Du roman noir dont il s’inspire, Yves Ravey emprunte la tension tragique, la simplicité des personnages (le repris de justice, le notaire au-dessus de tout soupçon, la mère courage), la grisaille de la ville, le bruit des camions sur la route, la décapotable rouge… c’est sa manière de gagner du temps. Ensuite, il se focalise sur un phénomène dont il concentre les potentialités jusqu’à la détonation finale.
Ici, cela prend la forme de l’inquiétude d’une mère – mais n’est-ce pas le propre des mères d’être inquiètes ? qui sent « qu’il va arriver malheur » à sa fille.
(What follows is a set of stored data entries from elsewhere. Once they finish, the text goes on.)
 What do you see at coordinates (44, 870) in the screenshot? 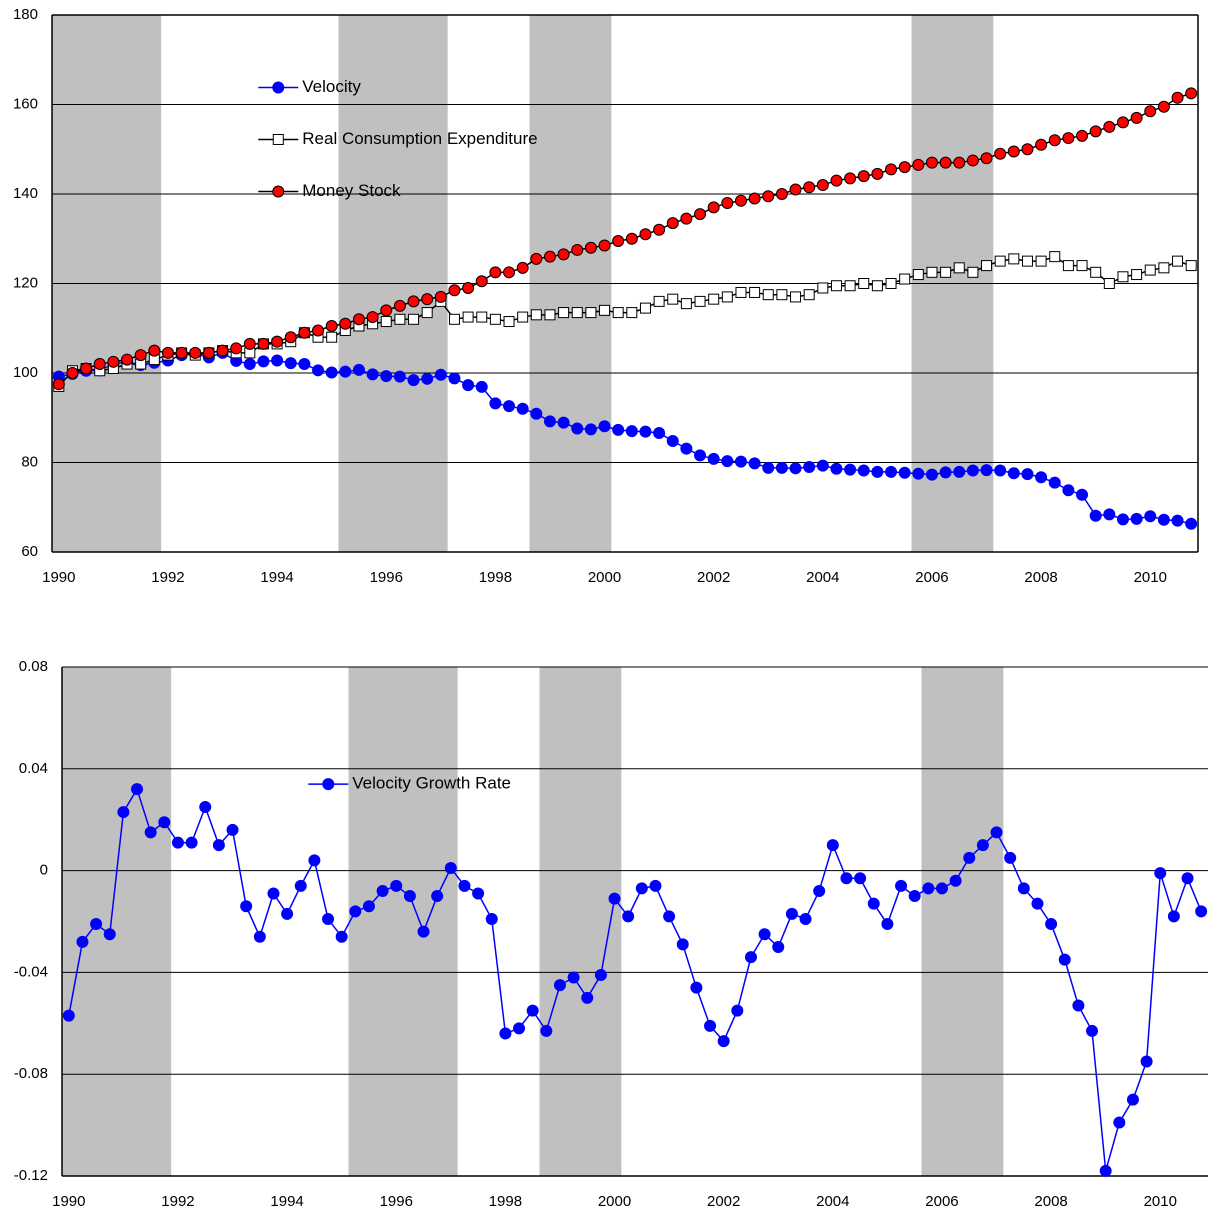
I see `y-tick-label: 0` at bounding box center [44, 870].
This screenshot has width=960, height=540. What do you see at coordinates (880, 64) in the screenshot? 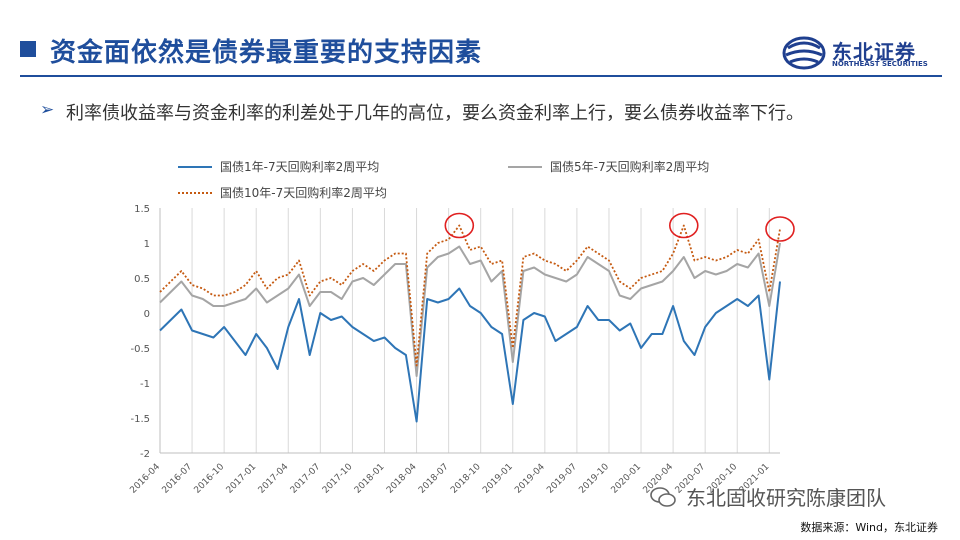
I see `logo-name-en: NORTHEAST SECURITIES` at bounding box center [880, 64].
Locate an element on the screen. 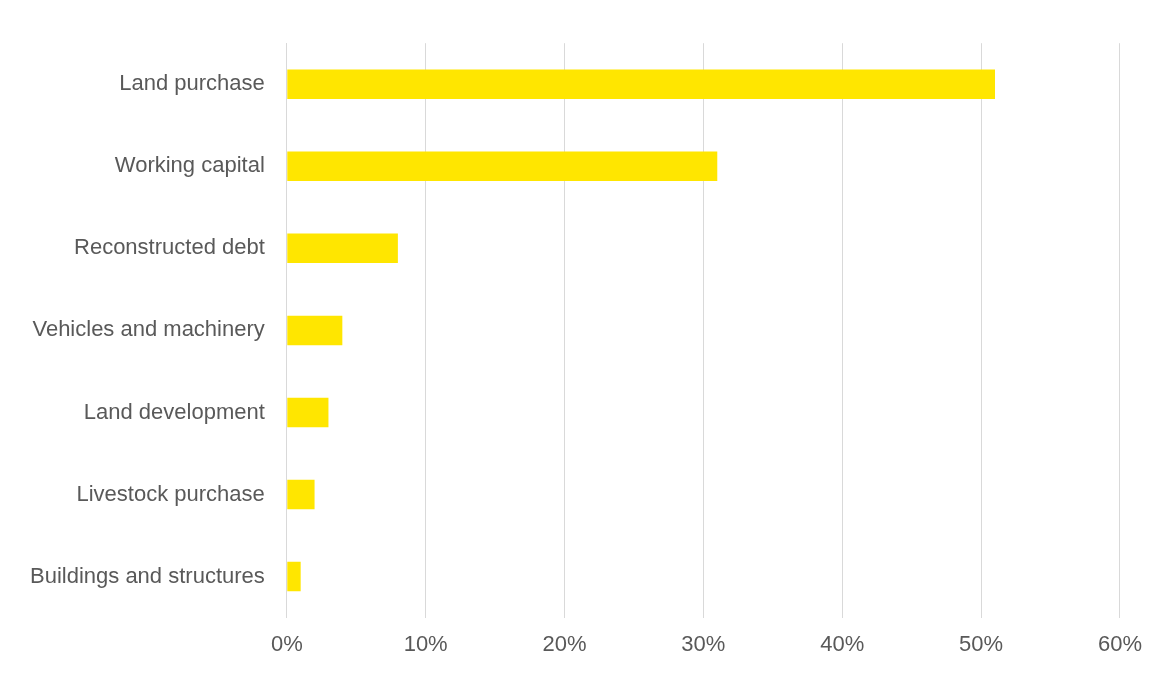 Image resolution: width=1164 pixels, height=684 pixels. y-tick-label: Working capital is located at coordinates (190, 165).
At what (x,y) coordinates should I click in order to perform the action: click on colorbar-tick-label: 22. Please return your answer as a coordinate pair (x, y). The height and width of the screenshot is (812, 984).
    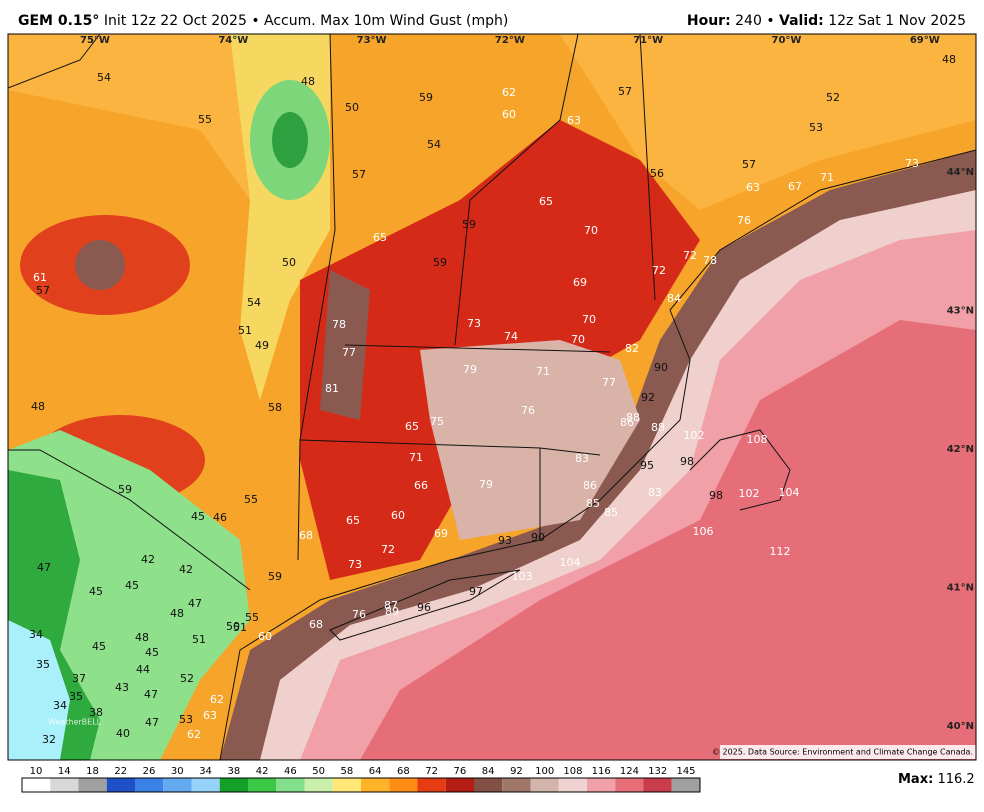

Elle ne sait ni d’où ni quoi ni quand ; alors elle arpente la ville sur son vélomoteur, elle donne à l’aveugle des coups d’épée dans le vide, tout cela dans l’espoir infatigable d’éviter l’inévitable. C’est servi par une écriture dense et nerveuse, une approche quasi phénoménologique des choses et des gens, de leurs relations, de leur pathétique impuissance à échapper à eux-mêmes. Et comme c’est reposant ce renoncement à la psychologie…
Et puis, un auteur moderne qui renoue avec l’économie de moyens chère aux classiques parce qu’il a comme hâte d’en finir, c’est tout simplement réjouissant. Yves Ravey écrit comme si le temps lui était compté. C’est un écrivain pressé.